_INSTRUCTIONS FOR THE TASK_
Pick out and copy each line below that contains the string "with". Case counts.

_MATERIAL PROVIDED_

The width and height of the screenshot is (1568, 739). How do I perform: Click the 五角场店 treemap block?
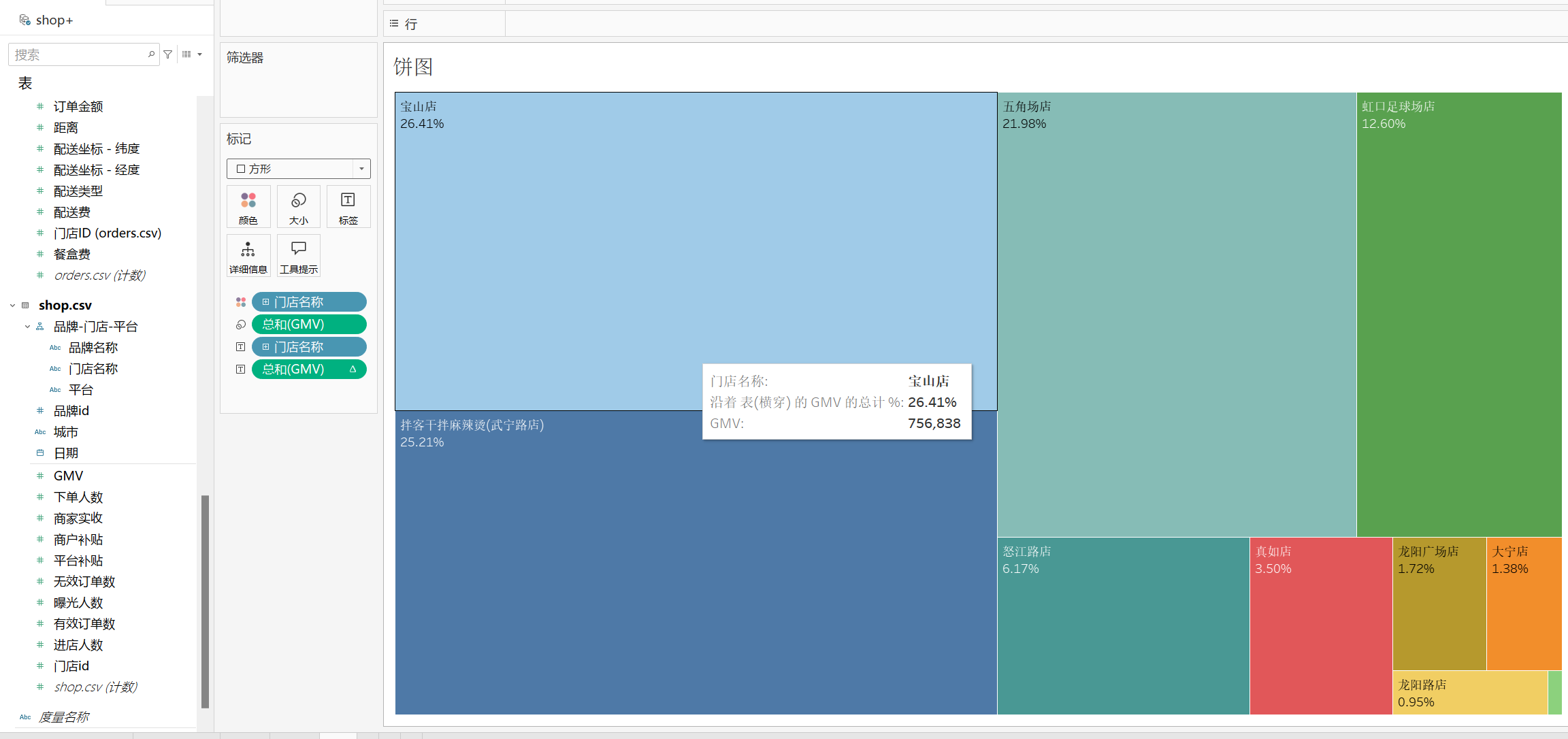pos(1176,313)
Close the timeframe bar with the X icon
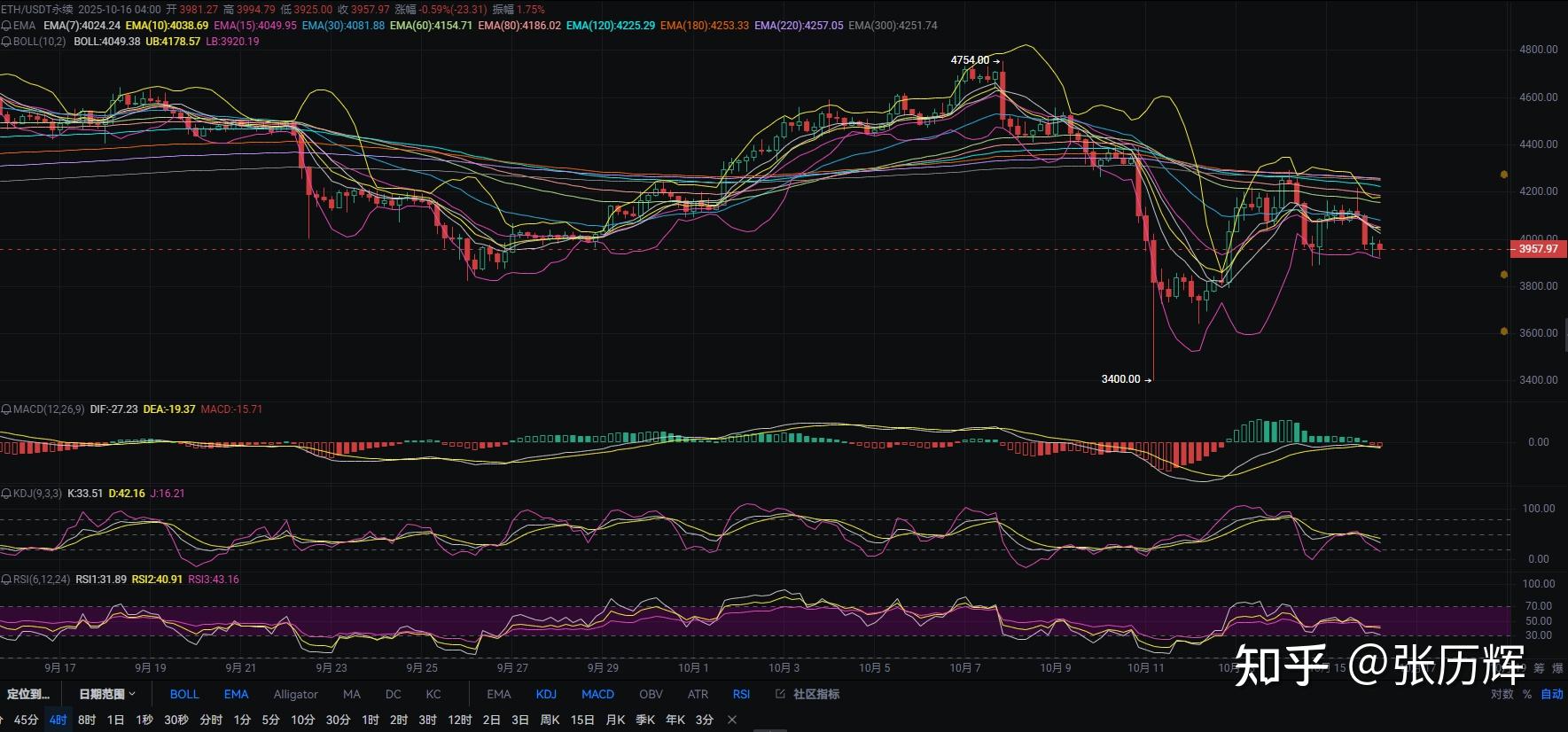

...

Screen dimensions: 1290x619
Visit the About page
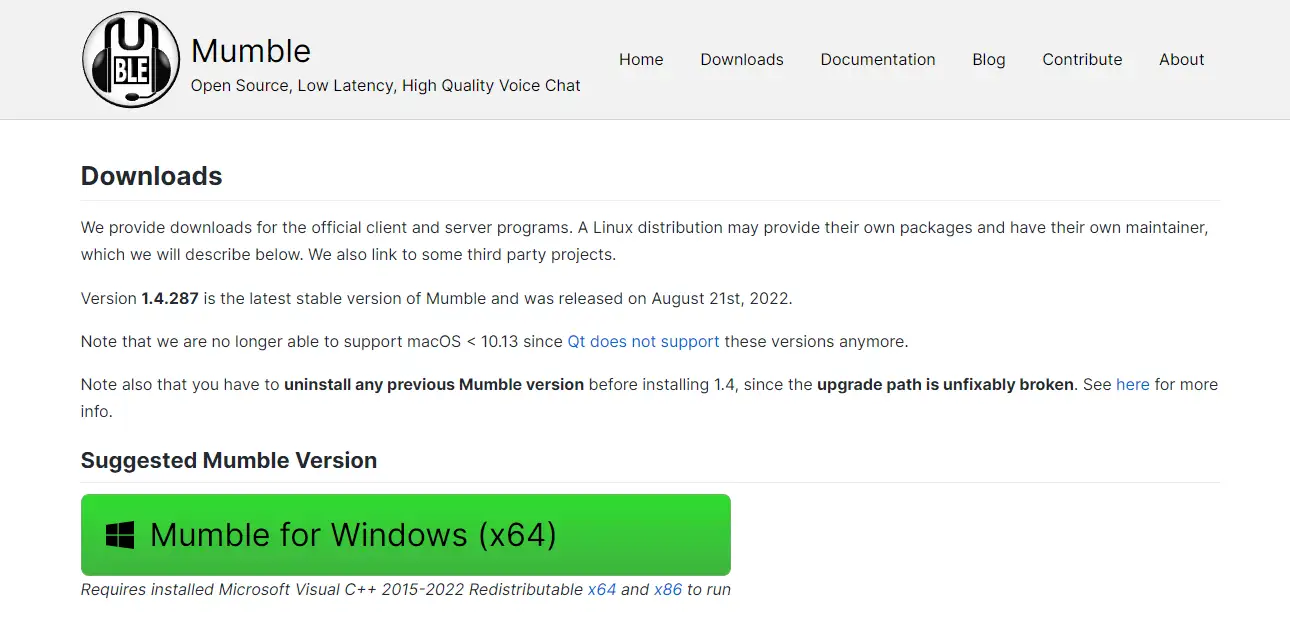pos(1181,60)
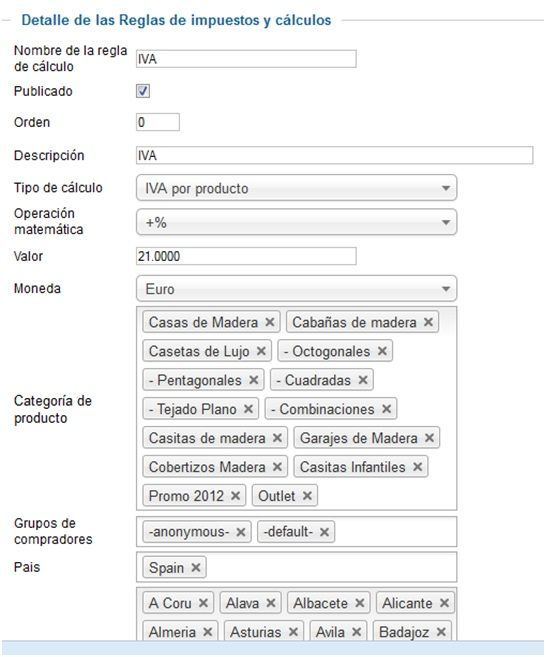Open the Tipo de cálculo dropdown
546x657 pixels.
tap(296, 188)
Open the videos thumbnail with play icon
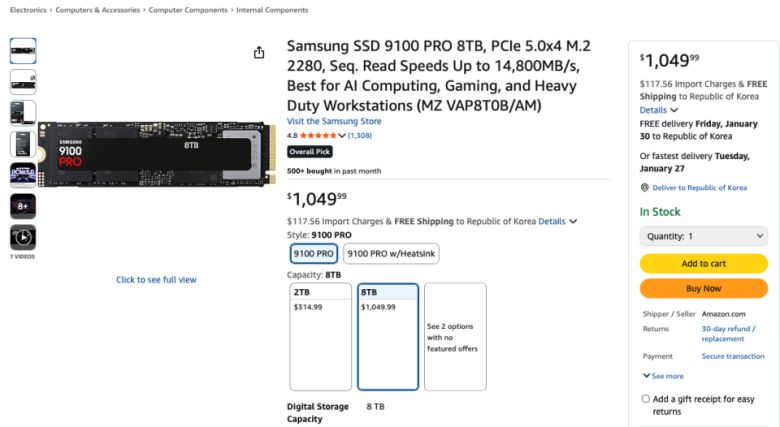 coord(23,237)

...

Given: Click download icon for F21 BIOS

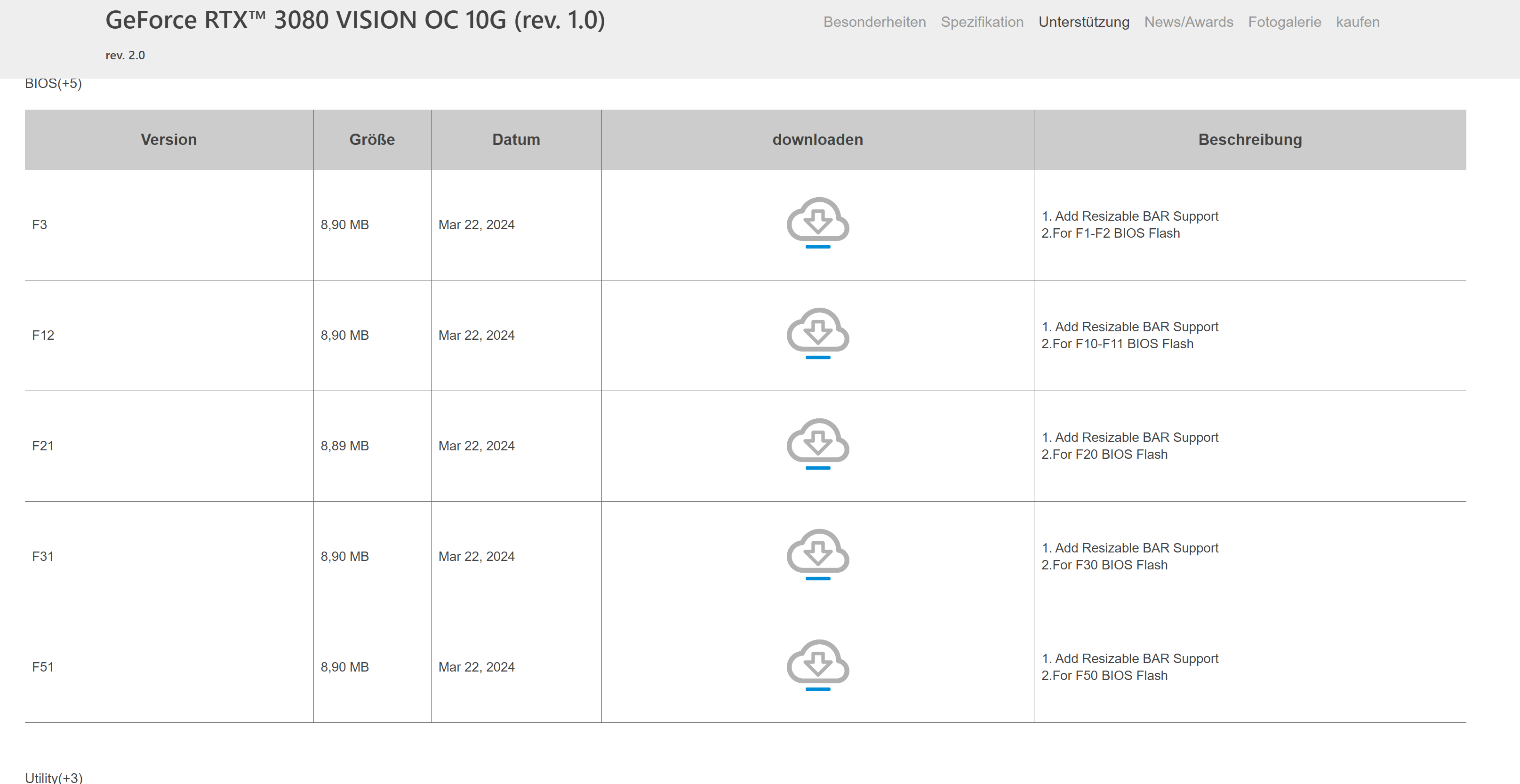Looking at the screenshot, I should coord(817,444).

_EXERCISE SOLUTION_
Close the timeframe bar with the X icon
Open the videos thumbnail with play icon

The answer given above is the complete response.